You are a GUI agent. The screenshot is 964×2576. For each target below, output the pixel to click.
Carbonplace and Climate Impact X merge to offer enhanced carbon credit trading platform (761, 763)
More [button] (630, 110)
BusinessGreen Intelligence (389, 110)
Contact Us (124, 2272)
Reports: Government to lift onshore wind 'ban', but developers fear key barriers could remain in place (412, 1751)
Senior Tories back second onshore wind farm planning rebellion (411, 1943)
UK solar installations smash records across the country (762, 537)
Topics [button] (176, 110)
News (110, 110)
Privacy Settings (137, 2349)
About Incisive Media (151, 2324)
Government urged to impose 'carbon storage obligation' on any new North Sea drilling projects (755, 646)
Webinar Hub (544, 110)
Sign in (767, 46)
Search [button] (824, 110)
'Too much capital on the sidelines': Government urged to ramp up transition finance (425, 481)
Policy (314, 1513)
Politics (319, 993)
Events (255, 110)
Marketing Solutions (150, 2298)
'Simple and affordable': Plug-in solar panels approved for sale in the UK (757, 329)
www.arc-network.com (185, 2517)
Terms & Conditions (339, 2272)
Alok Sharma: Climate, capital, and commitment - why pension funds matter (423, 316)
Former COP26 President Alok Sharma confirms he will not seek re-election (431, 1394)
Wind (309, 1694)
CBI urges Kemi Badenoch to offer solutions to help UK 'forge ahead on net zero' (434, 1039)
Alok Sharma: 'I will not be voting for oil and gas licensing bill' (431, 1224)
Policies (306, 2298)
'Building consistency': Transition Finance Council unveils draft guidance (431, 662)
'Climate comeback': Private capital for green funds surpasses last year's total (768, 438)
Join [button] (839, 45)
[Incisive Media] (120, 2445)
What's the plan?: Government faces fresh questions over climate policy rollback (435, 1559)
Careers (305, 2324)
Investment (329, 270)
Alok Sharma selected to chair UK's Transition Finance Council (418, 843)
* * *
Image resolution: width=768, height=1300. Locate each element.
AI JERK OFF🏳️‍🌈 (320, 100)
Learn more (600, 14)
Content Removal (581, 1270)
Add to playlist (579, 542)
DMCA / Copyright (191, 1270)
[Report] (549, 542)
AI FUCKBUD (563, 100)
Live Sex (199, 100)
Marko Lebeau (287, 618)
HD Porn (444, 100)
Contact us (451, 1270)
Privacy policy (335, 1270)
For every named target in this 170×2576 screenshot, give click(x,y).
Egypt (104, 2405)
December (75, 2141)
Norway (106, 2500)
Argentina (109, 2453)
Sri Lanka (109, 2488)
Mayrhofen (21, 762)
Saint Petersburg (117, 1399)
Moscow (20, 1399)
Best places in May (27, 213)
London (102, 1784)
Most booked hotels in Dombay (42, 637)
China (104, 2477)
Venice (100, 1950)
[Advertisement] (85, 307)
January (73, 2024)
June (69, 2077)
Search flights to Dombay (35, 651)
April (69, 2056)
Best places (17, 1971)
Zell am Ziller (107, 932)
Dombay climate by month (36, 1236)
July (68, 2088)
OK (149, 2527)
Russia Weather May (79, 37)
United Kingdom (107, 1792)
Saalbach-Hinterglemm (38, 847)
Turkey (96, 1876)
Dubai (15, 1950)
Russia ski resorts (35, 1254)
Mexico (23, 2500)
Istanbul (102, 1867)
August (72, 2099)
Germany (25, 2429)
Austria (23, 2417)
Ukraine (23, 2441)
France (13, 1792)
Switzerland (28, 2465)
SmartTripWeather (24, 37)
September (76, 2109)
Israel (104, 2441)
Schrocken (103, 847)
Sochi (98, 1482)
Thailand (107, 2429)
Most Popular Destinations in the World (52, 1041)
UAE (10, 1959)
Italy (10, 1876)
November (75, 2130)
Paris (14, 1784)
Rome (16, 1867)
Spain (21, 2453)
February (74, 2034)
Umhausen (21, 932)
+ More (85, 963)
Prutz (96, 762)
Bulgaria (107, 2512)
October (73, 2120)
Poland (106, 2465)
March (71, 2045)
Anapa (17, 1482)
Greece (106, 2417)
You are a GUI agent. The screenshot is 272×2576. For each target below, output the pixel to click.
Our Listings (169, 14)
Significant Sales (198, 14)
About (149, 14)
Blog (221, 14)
---
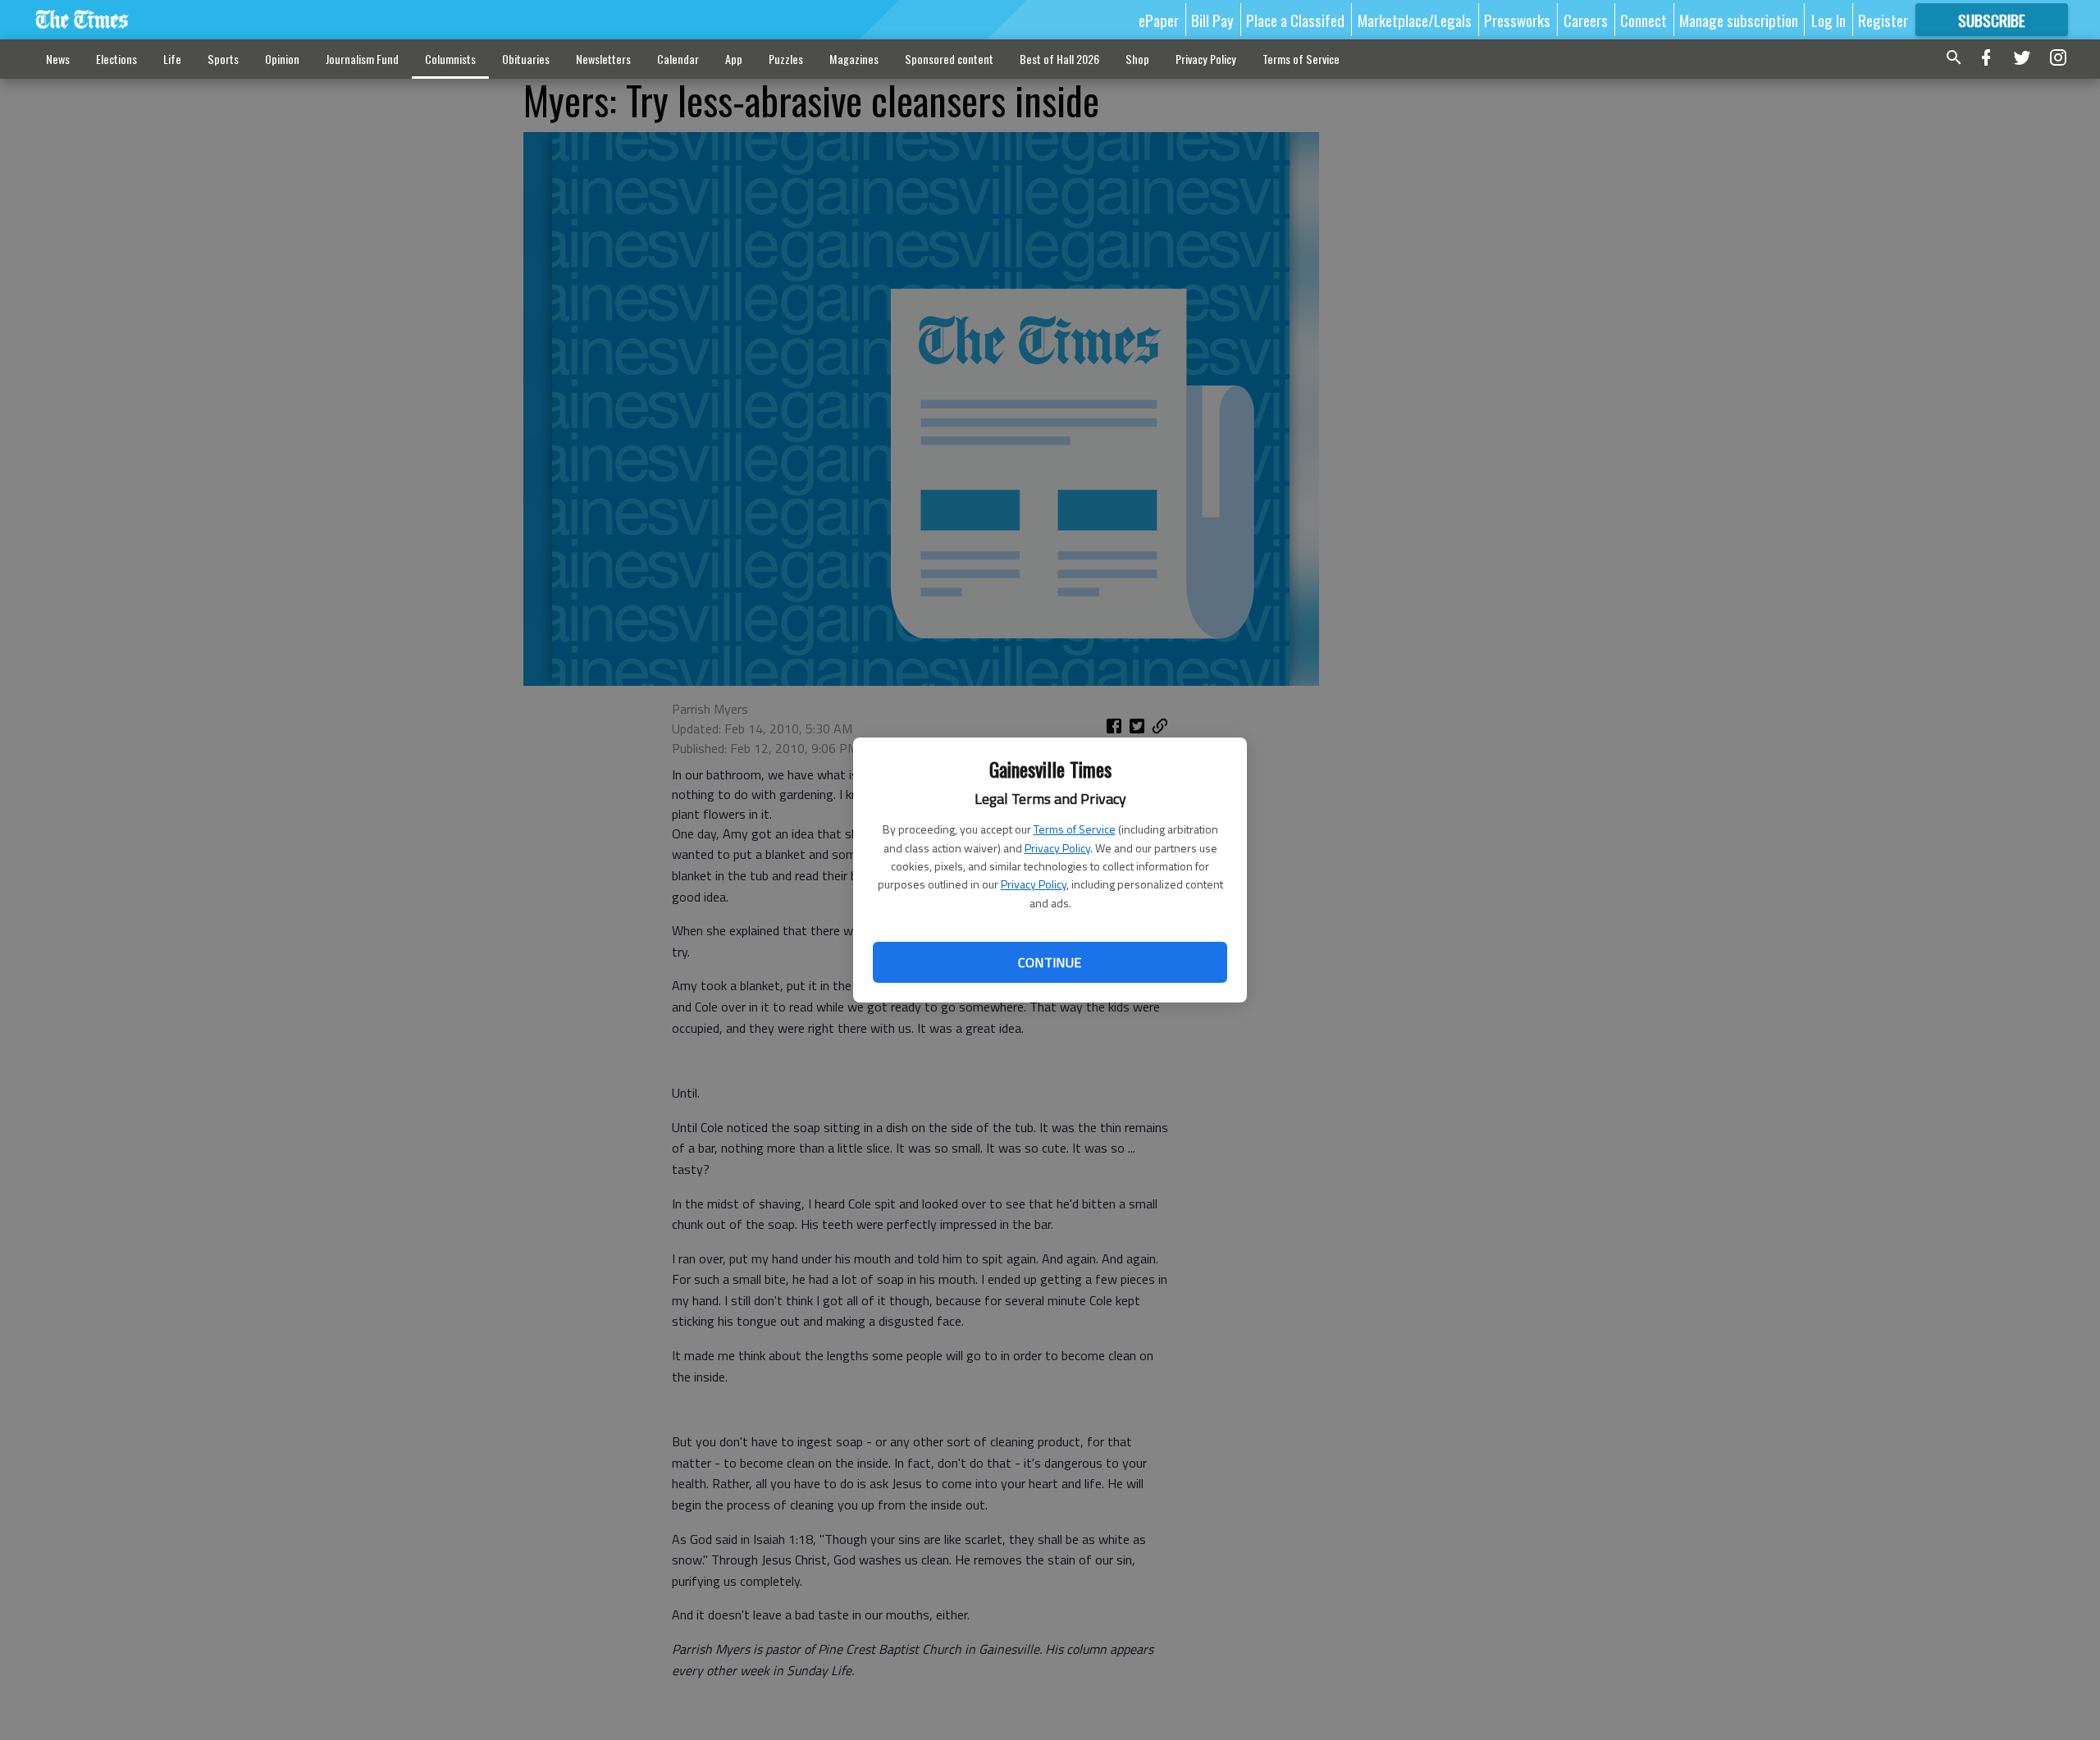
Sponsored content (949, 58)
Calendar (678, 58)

[Work to be completed] Above are the records. Print exactly, and only, the lines from the line with "You are a GUI agent. The screenshot is 964×2576." to the line with "Search [button] (824, 110)", both inclusive.

[Solution for this problem]
You are a GUI agent. The screenshot is 964×2576. For each target below, output the pixel to click.
Carbonplace and Climate Impact X merge to offer enhanced carbon credit trading platform (761, 763)
More [button] (630, 110)
BusinessGreen Intelligence (389, 110)
Contact Us (124, 2272)
Reports: Government to lift onshore wind 'ban', but developers fear key barriers could remain in place (412, 1751)
Senior Tories back second onshore wind farm planning rebellion (411, 1943)
UK solar installations smash records across the country (762, 537)
Topics [button] (176, 110)
News (110, 110)
Privacy Settings (137, 2349)
About Incisive Media (151, 2324)
Government urged to impose 'carbon storage obligation' on any new North Sea drilling projects (755, 646)
Webinar Hub (544, 110)
Sign in (767, 46)
Search [button] (824, 110)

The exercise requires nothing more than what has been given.